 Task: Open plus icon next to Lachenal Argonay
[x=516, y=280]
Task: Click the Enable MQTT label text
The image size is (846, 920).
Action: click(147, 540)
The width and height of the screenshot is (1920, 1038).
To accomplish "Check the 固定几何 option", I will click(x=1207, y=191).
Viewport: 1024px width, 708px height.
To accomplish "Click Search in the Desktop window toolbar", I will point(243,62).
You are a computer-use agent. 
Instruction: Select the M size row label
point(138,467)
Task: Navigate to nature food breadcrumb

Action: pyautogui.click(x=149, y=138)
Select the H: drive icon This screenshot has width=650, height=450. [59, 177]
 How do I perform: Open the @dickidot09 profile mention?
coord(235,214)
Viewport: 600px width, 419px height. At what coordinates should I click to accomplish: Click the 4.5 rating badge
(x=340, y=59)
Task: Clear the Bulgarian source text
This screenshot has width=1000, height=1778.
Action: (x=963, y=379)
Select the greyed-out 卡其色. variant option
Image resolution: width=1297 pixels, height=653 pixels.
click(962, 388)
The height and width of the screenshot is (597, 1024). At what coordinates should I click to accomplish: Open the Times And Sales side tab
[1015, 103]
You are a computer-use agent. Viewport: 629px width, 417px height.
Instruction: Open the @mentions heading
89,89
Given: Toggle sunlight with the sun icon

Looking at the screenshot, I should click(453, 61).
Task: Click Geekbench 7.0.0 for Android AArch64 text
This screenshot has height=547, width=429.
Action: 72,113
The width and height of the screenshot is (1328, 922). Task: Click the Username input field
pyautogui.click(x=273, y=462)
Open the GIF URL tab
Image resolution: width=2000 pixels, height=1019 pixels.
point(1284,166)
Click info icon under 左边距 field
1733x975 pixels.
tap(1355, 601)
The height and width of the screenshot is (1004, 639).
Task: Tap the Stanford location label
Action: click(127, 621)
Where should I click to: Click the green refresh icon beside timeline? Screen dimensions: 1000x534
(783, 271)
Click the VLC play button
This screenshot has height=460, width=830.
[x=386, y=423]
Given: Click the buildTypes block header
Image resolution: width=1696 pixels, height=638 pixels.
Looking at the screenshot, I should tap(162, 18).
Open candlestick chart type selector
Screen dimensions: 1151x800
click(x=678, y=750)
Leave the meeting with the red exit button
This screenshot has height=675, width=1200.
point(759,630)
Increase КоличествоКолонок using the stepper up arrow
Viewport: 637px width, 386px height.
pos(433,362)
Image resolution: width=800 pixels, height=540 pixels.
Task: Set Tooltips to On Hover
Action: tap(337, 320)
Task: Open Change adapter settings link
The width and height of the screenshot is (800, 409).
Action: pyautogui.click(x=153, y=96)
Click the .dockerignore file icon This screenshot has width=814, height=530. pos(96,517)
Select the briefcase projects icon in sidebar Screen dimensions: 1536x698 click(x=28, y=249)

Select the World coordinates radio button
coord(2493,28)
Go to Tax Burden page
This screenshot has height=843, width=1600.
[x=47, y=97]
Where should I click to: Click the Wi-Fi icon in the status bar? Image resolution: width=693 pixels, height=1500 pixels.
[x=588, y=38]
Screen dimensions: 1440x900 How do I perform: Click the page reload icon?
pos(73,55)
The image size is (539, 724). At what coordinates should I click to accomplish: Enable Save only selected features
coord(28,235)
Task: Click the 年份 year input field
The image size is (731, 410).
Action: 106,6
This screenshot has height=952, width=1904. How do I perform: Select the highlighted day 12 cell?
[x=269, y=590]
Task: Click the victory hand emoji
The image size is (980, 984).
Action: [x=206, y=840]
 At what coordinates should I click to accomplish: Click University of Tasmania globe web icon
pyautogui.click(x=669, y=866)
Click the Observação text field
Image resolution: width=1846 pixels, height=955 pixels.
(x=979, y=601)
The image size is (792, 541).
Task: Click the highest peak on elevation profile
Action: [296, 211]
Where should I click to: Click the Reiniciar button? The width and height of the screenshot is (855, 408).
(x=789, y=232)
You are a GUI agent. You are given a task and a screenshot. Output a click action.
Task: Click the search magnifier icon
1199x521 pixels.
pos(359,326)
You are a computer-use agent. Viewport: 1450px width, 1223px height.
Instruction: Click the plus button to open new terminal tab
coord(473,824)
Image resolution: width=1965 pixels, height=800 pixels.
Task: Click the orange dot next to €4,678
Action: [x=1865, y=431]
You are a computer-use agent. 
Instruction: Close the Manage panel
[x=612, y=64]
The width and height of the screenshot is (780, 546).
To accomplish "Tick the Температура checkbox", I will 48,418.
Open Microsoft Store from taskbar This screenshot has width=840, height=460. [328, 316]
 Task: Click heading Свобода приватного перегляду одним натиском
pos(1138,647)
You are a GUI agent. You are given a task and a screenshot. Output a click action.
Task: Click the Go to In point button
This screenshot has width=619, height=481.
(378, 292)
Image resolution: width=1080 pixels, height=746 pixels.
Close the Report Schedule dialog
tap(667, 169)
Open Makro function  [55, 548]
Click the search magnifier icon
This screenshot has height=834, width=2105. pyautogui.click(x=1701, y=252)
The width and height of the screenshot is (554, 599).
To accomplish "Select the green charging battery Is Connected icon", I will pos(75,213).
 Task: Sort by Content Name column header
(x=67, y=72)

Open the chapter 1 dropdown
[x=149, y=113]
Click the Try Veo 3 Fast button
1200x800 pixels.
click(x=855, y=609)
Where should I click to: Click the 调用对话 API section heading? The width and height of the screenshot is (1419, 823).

*Exercise goal:*
From the listing above, how many lines contain the word "will"? Give only the number.

*Exercise response:*
4